GIVEN PASSAGE -
Skip Ribbon Commands
Skip to main content
  • Prof.  Amir Amedi
Prof Amir Amedi
Born 1972 Jerusalem, Israel.
PhD 2005 ICNC, Hebrew University of Jerusalem
2006 - Instructor of Neurology, Harvard Medical School
2007 - Senior Lecturer, Hebrew University of Jerusalem.

Research Interests 
My lab's work ranges from basic science, querying brain plasticity and sensory integration, to technological developments, allowing the blind to be more independent and even “see” using sounds and touch similar to bats and dolphins (a.k.a. Sensory Substitution Devices, SSDs), and back to applying these devices in research. In the lab cutting edge technologies and innovative methods and techniques are used to study perception and multisensory relation, sensory substitution approaches and dynamics of brain processes.

Recent Projects
Reading in the blind
According to the canonical view, the human cortex is a sensory machine in which various regions govern activities of the different senses (e.g. the visual, auditory and somatosensory cortices). Within the visual areas, a region known as the Visual Word Form Area (VWFA) was shown to develop expertise for reading in sighted. If the brain is indeed a sensory machine, one would expect that the expertise for reading by touch in the blind would be in the somatosensory cortex. Another possibility is that it would be in the bilateral primary visual areas, as they were sown to be recruited for various non-visual tasks (such as language and tactile related tasks) in the blind. However, in a recent study performed in the lab in collaboration with Laurent Cohen we showed that the VWFA is also the peak of Braille-words selective activations across the entire brain of the congenitally blind. Furthermore, the anatomical location of the VWFA was highly consistent across blind subjects and between blind and sighted individuals. Thus, the functional recruitment and specialization of the VWFA for reading is independent of the sensory modality in which the words are presented, and even more surprisingly do not require any visual experience. This counters the notion that the brain is a sensory machine and suggests that it is rather a task machine, in which each area supports a specific task, computation or representation, irrespective of the input sensory modality. Future studies will test whether the metamodality of the reading areas extends also to auditory input. To this end, the shape of visual words can be translated into sounds using a visual-to-auditory sensory-substitution algorithm, similar to the system used to study the LOtv. Other future studies would investigate the specificity of the VWFA for words and the specific pathways and connections which enables the activation of the VWFA by tactile information.

Stored data entries -

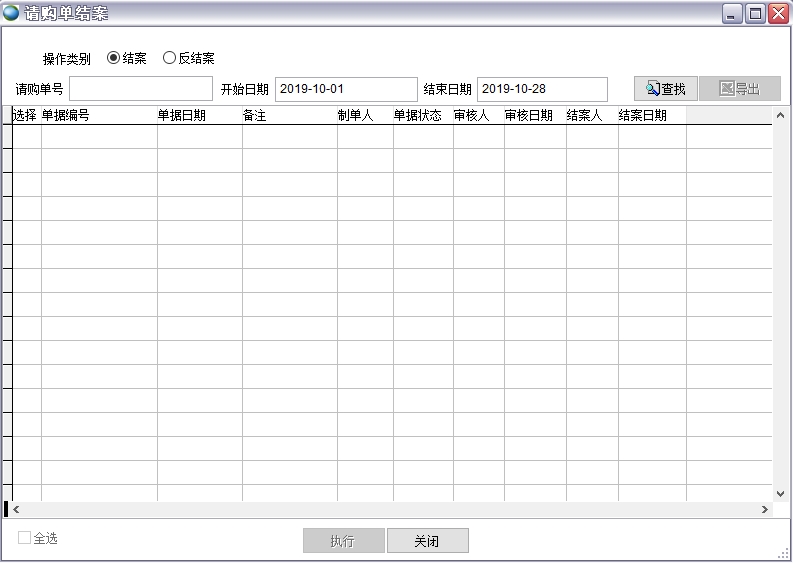Click the 结束日期 date field
Image resolution: width=793 pixels, height=563 pixels.
541,89
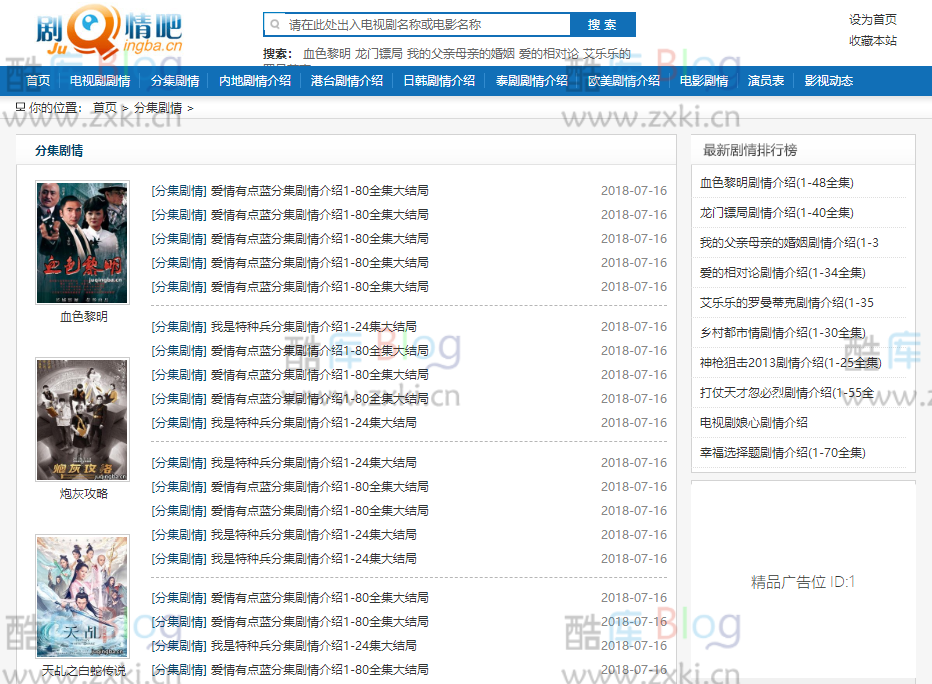Click the 设为首页 link

[872, 18]
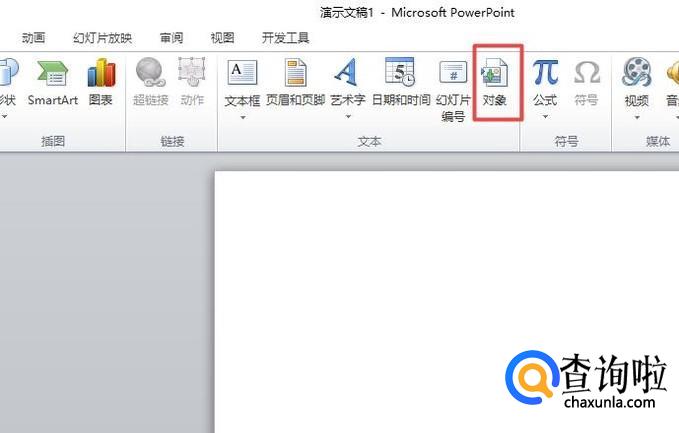
Task: Click the 动作 action icon
Action: point(192,81)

TASK - Copy out the Amir Amedi profile page in full, word for word, from start to finish.

OUTPUT OF THE EXERCISE -
Skip Ribbon Commands
Skip to main content
  • Prof.  Amir Amedi
Prof Amir Amedi
Born 1972 Jerusalem, Israel.
PhD 2005 ICNC, Hebrew University of Jerusalem
2006 - Instructor of Neurology, Harvard Medical School
2007 - Senior Lecturer, Hebrew University of Jerusalem.

Research Interests 
My lab's work ranges from basic science, querying brain plasticity and sensory integration, to technological developments, allowing the blind to be more independent and even “see” using sounds and touch similar to bats and dolphins (a.k.a. Sensory Substitution Devices, SSDs), and back to applying these devices in research. In the lab cutting edge technologies and innovative methods and techniques are used to study perception and multisensory relation, sensory substitution approaches and dynamics of brain processes.

Recent Projects
Reading in the blind
According to the canonical view, the human cortex is a sensory machine in which various regions govern activities of the different senses (e.g. the visual, auditory and somatosensory cortices). Within the visual areas, a region known as the Visual Word Form Area (VWFA) was shown to develop expertise for reading in sighted. If the brain is indeed a sensory machine, one would expect that the expertise for reading by touch in the blind would be in the somatosensory cortex. Another possibility is that it would be in the bilateral primary visual areas, as they were sown to be recruited for various non-visual tasks (such as language and tactile related tasks) in the blind. However, in a recent study performed in the lab in collaboration with Laurent Cohen we showed that the VWFA is also the peak of Braille-words selective activations across the entire brain of the congenitally blind. Furthermore, the anatomical location of the VWFA was highly consistent across blind subjects and between blind and sighted individuals. Thus, the functional recruitment and specialization of the VWFA for reading is independent of the sensory modality in which the words are presented, and even more surprisingly do not require any visual experience. This counters the notion that the brain is a sensory machine and suggests that it is rather a task machine, in which each area supports a specific task, computation or representation, irrespective of the input sensory modality. Future studies will test whether the metamodality of the reading areas extends also to auditory input. To this end, the shape of visual words can be translated into sounds using a visual-to-auditory sensory-substitution algorithm, similar to the system used to study the LOtv. Other future studies would investigate the specificity of the VWFA for words and the specific pathways and connections which enables the activation of the VWFA by tactile information.